The latest destination speculation in the great post-COVID-19 travel bubble blower is that of Singapore, who have said they are now in talks with several countries (including Australia and New Zealand) to develop reciprocal ‘green lane’ travel agreements.
On Friday, China became the first country to establish a green lane with Singapore. Both countries will now launch a “fast lane” arrangement in early July for essential business travel and official purposes to select Chinese destinations, as they emerge from the coronavirus pandemic with control measures in place.
Singapore officials say the Asian hub is also now in talks with several countries, including Australia, New Zealand, Malaysia and South Korea, to establish additional “green lanes” for travel.
According to a media statement, “Such arrangements allow for the restoration of connectivity and facilitation of short-term essential business and official travel between countries, subject to safeguards against the coronavirus.”
“Reciprocal green lane agreements means there must be mutual assurance of each other’s test protocol and standards,” Trade and Industry Minister Chan Chun Sing told a virtual press conference on Saturday.
“We are happy that we have been able to swiftly work on arrangements with China, and we hope to make progress with the rest of the countries,” Chan said.
He said there were several considerations that go into deciding which countries to enter into such agreements with.
He explained that a situation where there is no such trust and “everybody does their own thing”, with each country insisting on testing travellers for the virus as well as giving them a 14-day quarantine, would be essentially unworkable.
For a green lane arrangement to work, both countries would have to first have confidence in each other’s safeguards and be able to coordinate their quarantine orders so that travellers might only need to be tested or quarantined once.
Apart from discussing necessary protocols, there is also a need to look at the health situation in each country to see when these protocols can safely be deployed, Chan said.
No further timeline has been given, though the Singapore and China ‘Green Lane’ arrangement beginning in early July will no doubt be an early marker of a wider plan’s viability. September perhaps?
The city-state is working towards reopening its borders by establishing “travel bubbles” with countries where the virus situation is under control and having green lane travel arrangements with selected countries.
“The conversations and discussions we’re having with countries vary; some (are) at more advanced stages, some we’re just starting,” Wong said of resuming travelling.
Singapore has so far reported 34,366 coronavirus cases and 23 deaths due to the disease and will relax its circuit breaker measures, starting from June 2, and gradually resume economic and social activities.

_TASK ITEM_
Reproduce the passage of the article on Singapore's green lanes that begins at the words "Singapore officials say" and stops after "conference on Saturday.", putting "Minister for Trade and Industry" in place of "Trade and Industry Minister". The lines that follow are separate material, unrelated to the article on Singapore's green lanes.

_DATA PROVIDED_

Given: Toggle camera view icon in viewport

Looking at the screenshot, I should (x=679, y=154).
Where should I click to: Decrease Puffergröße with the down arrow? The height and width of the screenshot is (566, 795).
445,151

_TASK RESULT_
Singapore officials say the Asian hub is also now in talks with several countries, including Australia, New Zealand, Malaysia and South Korea, to establish additional “green lanes” for travel.
According to a media statement, “Such arrangements allow for the restoration of connectivity and facilitation of short-term essential business and official travel between countries, subject to safeguards against the coronavirus.”
“Reciprocal green lane agreements means there must be mutual assurance of each other’s test protocol and standards,” Minister for Trade and Industry Chan Chun Sing told a virtual press conference on Saturday.